• TASK OBJECTIVE:
Please rewrite the records from the start through the line that contains "pos(1279,397)", replacing "computer-use agent" with "GUI agent" and leaving everything else unchanged.

• DATA RECORDS:
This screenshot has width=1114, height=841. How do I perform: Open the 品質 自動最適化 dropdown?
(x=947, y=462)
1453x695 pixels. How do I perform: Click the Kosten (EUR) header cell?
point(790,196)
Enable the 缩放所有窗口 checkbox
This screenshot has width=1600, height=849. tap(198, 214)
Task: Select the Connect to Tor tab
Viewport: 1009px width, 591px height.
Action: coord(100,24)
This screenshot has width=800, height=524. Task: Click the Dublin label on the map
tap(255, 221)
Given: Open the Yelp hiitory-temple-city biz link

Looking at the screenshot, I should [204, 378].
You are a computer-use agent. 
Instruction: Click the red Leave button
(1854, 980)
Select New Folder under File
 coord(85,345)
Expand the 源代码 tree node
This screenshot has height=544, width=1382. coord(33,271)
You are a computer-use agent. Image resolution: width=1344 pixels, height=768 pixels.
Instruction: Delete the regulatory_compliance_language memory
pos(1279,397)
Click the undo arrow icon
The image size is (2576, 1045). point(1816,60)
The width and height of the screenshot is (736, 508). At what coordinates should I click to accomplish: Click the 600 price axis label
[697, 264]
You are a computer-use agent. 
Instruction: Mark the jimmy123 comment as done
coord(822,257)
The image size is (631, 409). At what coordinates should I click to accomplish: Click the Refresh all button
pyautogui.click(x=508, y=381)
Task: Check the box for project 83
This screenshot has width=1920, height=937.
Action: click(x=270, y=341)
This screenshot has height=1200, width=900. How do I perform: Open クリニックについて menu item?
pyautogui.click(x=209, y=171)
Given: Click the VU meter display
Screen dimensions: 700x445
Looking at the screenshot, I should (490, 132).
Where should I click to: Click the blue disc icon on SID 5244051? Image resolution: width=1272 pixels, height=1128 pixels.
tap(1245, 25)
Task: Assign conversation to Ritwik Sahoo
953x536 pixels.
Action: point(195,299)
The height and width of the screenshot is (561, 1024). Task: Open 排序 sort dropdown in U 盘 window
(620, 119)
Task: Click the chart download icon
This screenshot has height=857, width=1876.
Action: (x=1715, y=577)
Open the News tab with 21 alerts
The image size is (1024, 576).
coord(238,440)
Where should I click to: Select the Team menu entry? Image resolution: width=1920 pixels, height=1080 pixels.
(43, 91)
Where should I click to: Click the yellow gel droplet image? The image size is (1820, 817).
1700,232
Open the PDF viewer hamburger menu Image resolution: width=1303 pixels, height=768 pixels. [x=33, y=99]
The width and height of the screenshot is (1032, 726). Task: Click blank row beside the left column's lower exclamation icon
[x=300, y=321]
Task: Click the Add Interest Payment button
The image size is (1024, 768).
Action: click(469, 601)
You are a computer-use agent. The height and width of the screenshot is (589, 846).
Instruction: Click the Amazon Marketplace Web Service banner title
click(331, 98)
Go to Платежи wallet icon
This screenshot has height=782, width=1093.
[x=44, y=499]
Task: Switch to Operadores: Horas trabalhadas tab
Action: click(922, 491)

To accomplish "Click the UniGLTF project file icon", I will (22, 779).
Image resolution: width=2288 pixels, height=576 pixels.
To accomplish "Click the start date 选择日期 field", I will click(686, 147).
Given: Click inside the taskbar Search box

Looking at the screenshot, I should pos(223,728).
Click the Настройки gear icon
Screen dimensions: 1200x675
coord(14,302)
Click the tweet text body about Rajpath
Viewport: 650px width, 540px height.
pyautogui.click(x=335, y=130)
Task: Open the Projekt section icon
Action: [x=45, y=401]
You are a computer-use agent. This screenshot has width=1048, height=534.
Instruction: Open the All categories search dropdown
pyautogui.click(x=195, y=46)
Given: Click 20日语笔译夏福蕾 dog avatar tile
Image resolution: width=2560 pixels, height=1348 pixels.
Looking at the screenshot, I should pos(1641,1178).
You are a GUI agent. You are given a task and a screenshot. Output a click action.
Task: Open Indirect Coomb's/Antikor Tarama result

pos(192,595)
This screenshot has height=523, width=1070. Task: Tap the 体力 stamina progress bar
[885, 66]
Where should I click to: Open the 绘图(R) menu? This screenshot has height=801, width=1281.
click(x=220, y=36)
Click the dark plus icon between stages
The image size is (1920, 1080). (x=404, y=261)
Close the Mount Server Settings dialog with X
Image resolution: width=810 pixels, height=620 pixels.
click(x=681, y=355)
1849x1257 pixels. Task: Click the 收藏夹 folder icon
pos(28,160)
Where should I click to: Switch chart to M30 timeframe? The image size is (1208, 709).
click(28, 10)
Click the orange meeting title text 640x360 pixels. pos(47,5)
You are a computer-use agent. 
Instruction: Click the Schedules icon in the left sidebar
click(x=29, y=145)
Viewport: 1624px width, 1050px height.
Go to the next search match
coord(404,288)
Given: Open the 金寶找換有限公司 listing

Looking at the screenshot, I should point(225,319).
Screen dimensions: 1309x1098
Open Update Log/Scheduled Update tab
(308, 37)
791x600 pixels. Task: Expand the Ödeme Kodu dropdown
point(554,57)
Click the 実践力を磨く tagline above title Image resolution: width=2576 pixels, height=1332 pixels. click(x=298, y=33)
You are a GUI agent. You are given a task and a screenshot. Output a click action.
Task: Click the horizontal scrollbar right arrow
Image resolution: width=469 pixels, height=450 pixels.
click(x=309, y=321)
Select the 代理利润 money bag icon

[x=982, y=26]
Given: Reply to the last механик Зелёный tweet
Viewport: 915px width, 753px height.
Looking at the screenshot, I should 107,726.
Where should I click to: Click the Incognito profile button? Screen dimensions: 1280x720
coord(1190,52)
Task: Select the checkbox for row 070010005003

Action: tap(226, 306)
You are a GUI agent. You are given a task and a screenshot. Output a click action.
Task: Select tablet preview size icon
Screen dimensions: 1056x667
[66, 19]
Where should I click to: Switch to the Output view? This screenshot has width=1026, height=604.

• RIGHT ANSWER:
This screenshot has width=1114, height=841. How do I perform: Open the 品質 自動最適化 dropdown?
(x=947, y=462)
1453x695 pixels. How do I perform: Click the Kosten (EUR) header cell?
point(790,196)
Enable the 缩放所有窗口 checkbox
This screenshot has width=1600, height=849. tap(198, 214)
Task: Select the Connect to Tor tab
Viewport: 1009px width, 591px height.
Action: coord(100,24)
This screenshot has width=800, height=524. Task: Click the Dublin label on the map
tap(255, 221)
Given: Open the Yelp hiitory-temple-city biz link

Looking at the screenshot, I should [204, 378].
You are a GUI agent. 
Instruction: Click the red Leave button
(1854, 980)
Select New Folder under File
 coord(85,345)
Expand the 源代码 tree node
This screenshot has height=544, width=1382. coord(33,271)
You are a GUI agent. Image resolution: width=1344 pixels, height=768 pixels.
Instruction: Delete the regulatory_compliance_language memory
pos(1279,397)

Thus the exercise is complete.